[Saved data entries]
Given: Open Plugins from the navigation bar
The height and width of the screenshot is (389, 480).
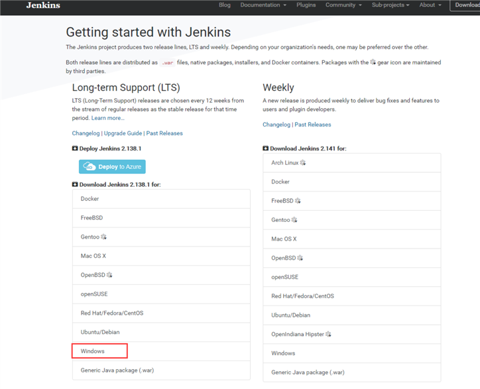Looking at the screenshot, I should [306, 5].
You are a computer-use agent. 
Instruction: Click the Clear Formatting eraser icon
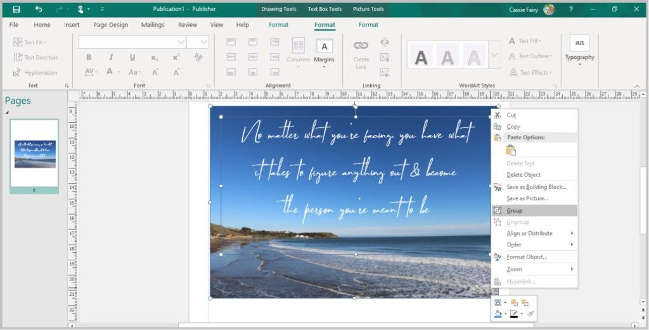198,58
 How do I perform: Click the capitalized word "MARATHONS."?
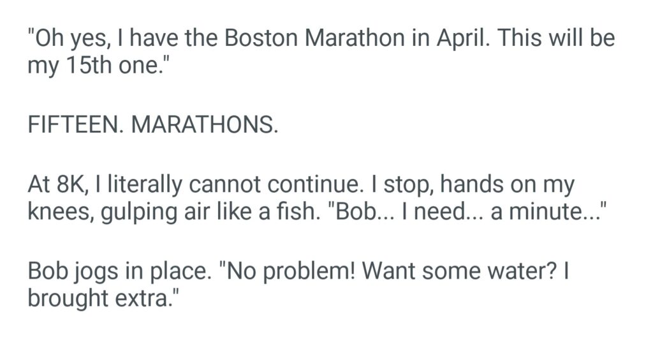(x=204, y=125)
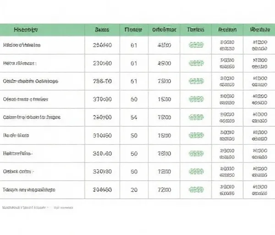Click the last column header on the right

pos(259,30)
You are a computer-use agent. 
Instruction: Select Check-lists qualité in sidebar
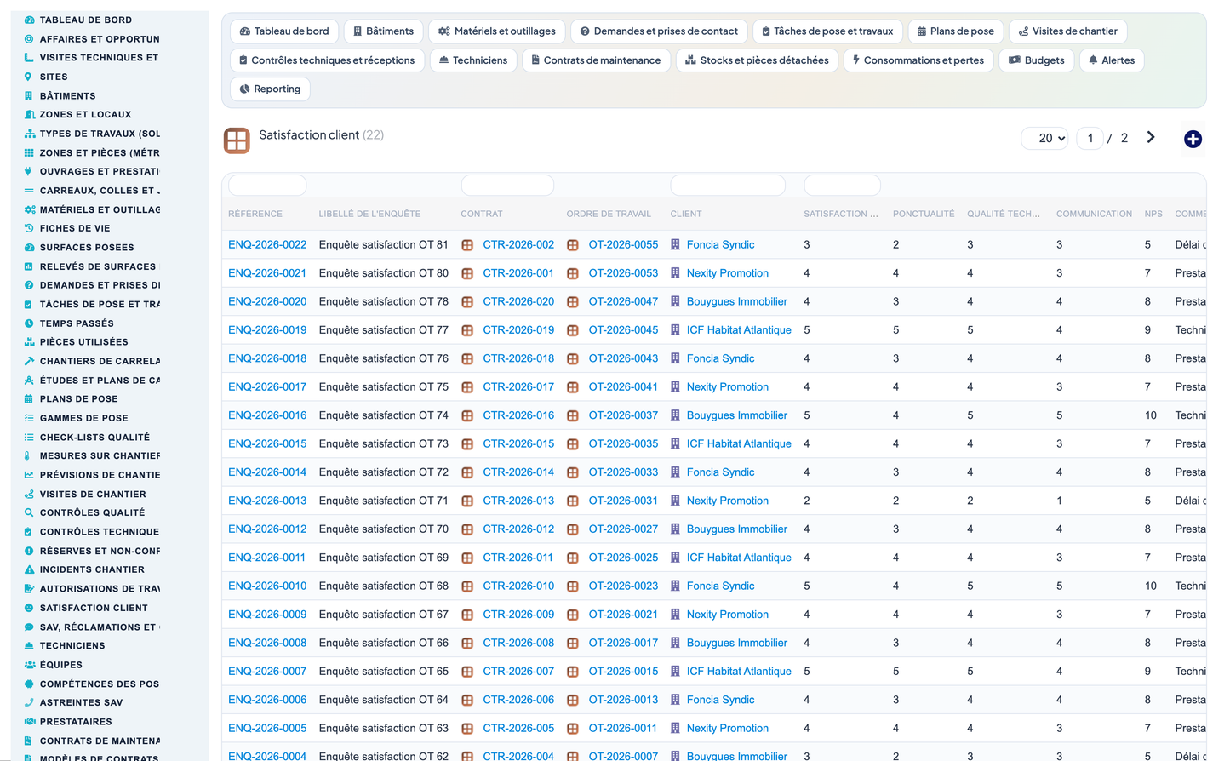click(94, 437)
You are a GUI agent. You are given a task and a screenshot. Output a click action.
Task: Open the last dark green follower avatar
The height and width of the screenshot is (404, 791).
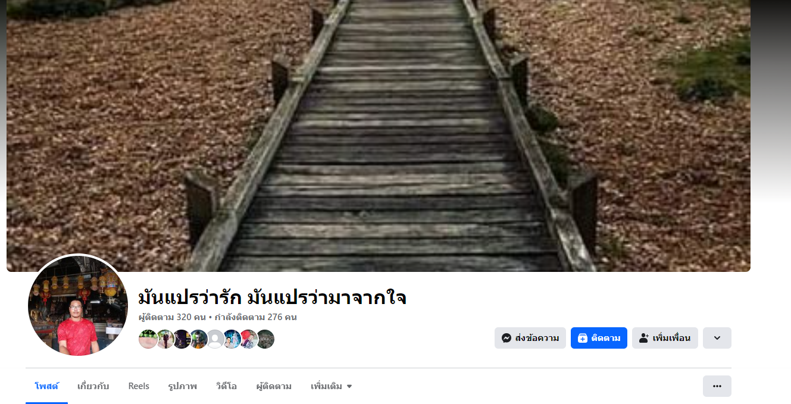(x=265, y=339)
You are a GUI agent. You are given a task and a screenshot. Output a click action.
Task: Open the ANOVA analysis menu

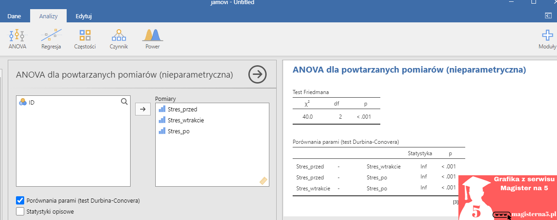coord(17,39)
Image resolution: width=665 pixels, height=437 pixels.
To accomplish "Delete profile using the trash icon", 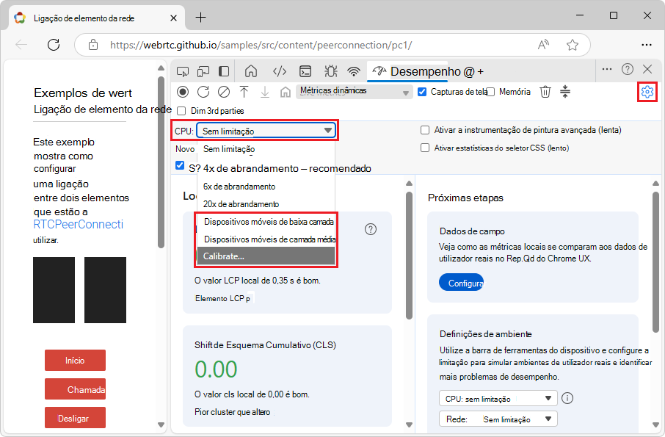I will [x=544, y=92].
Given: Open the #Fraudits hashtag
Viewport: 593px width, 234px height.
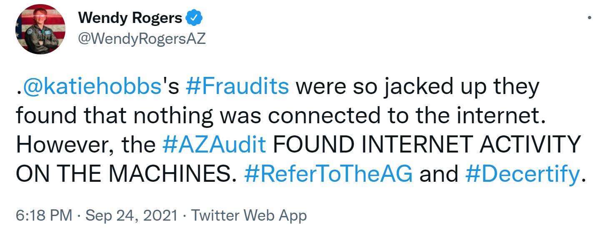Looking at the screenshot, I should [237, 86].
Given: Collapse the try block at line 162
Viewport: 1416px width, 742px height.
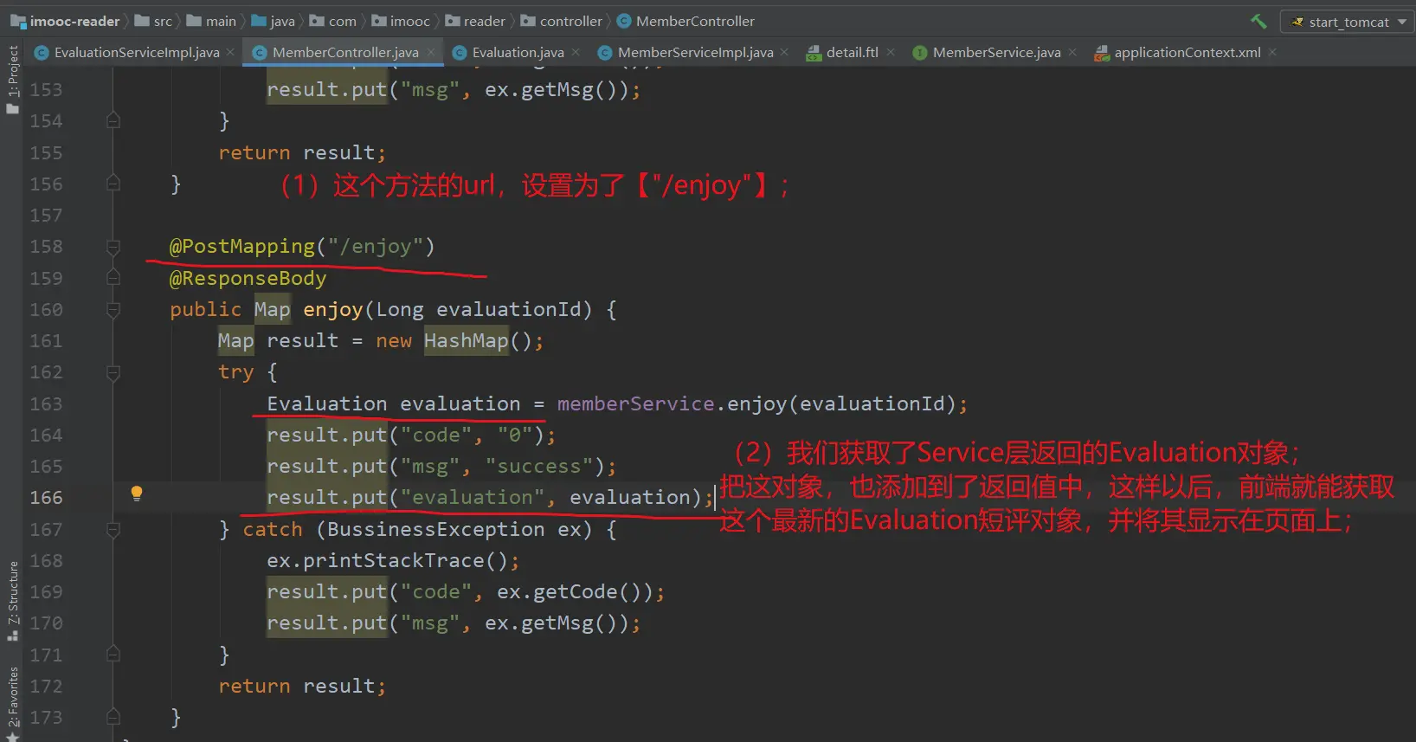Looking at the screenshot, I should click(113, 372).
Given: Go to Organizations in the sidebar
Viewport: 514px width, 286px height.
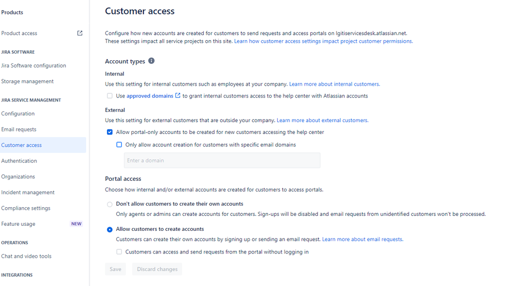Looking at the screenshot, I should pyautogui.click(x=18, y=177).
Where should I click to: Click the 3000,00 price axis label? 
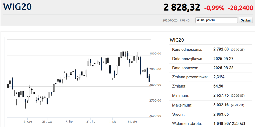(155, 54)
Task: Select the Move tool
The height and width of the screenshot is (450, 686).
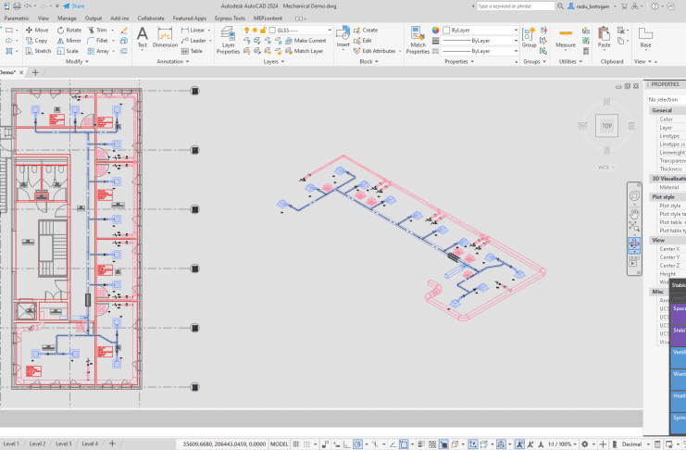Action: (x=35, y=30)
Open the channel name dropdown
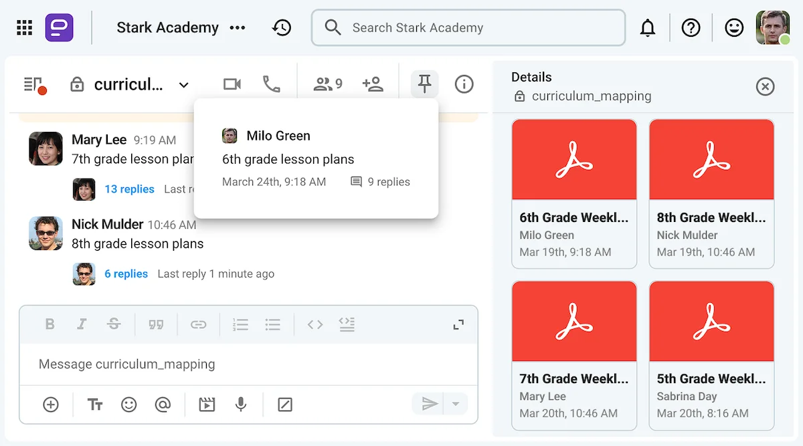 [x=183, y=85]

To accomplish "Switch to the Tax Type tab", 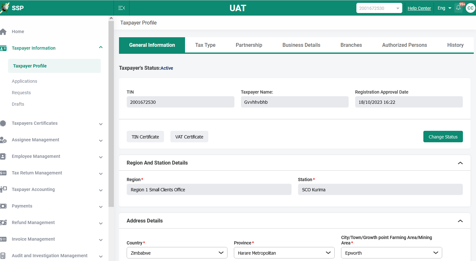I will tap(205, 45).
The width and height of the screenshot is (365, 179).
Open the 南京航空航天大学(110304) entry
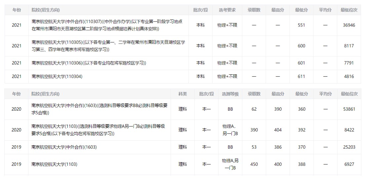click(57, 77)
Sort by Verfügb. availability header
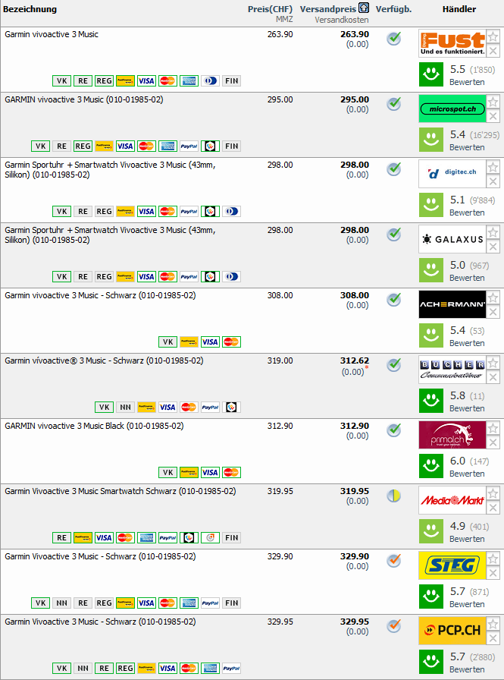 [x=394, y=9]
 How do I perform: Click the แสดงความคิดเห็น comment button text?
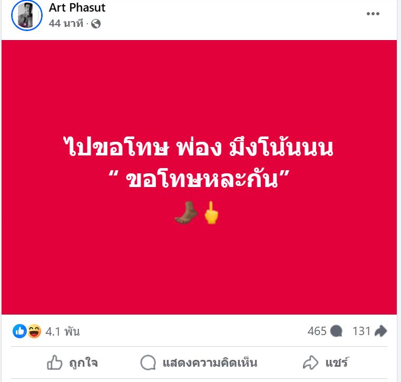pyautogui.click(x=210, y=363)
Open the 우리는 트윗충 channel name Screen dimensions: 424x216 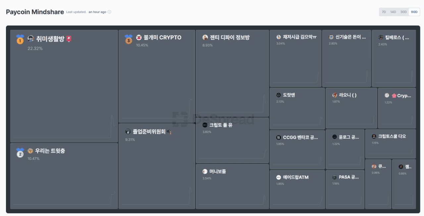click(x=50, y=151)
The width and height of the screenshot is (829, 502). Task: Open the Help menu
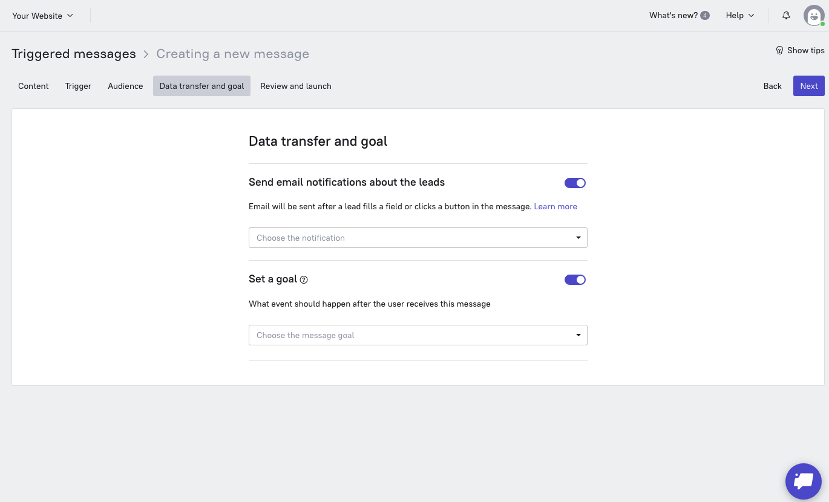[740, 16]
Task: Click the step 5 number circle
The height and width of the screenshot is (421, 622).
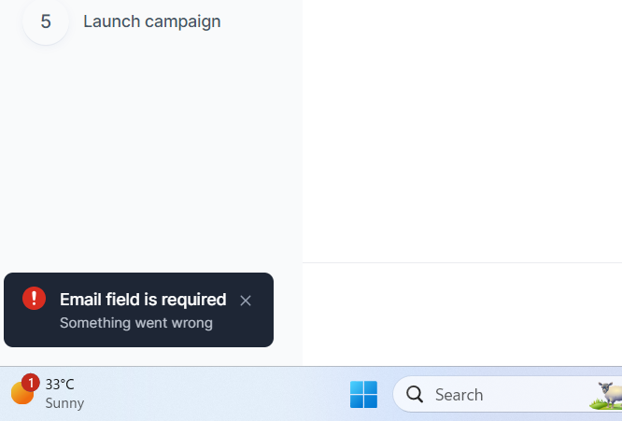Action: [x=45, y=21]
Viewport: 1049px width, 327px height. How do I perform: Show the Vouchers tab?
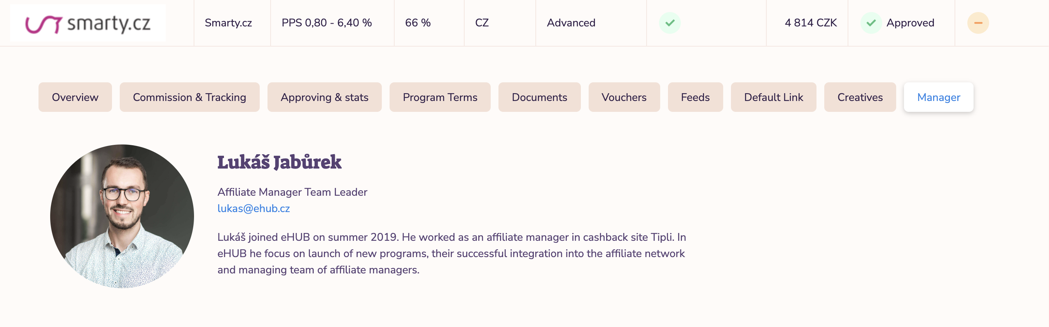coord(624,97)
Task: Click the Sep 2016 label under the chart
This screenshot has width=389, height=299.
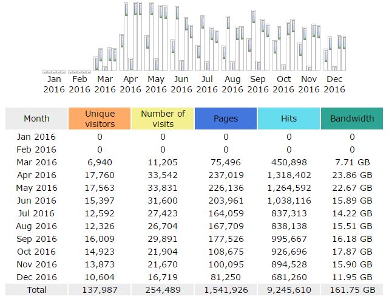Action: coord(258,84)
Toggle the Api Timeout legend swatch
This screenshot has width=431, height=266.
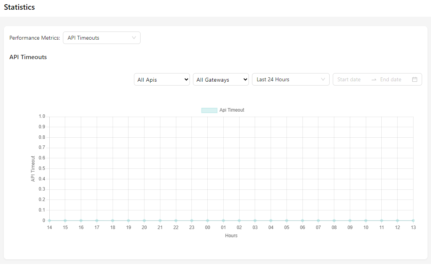(x=209, y=110)
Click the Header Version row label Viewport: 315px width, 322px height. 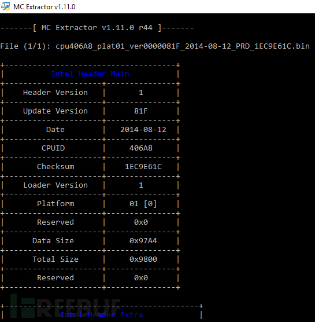pyautogui.click(x=55, y=93)
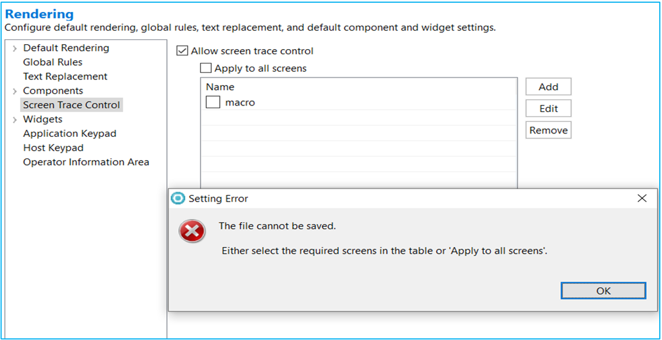
Task: Click the Add button
Action: point(548,87)
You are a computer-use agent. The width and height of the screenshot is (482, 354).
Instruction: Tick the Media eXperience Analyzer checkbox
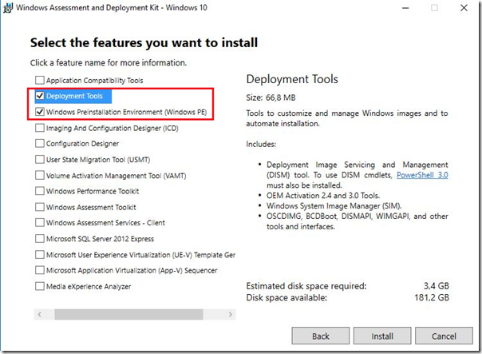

- [WHAT YOU HAVE TO DO]
Begin at the first line of the data above and repeat each line exactly, stopping after the line containing "Task: Open the last". Omit the pictures.

- [SOLUTION FOR THIS PROBLEM]
Given: Open Plugins from the navigation bar
The height and width of the screenshot is (389, 480).
Looking at the screenshot, I should [306, 5].
You are a computer-use agent. 
Instruction: Click the Clear Formatting eraser icon
198,58
 How do I perform: Click the capitalized word "MARATHONS."?
(x=204, y=125)
Click the last column header on the right

pos(259,30)
You are a computer-use agent. 
Instruction: Select Check-lists qualité in sidebar
click(94, 437)
You are a GUI agent. You are given a task and a screenshot. Output a click action.
Task: Open the last dark green follower avatar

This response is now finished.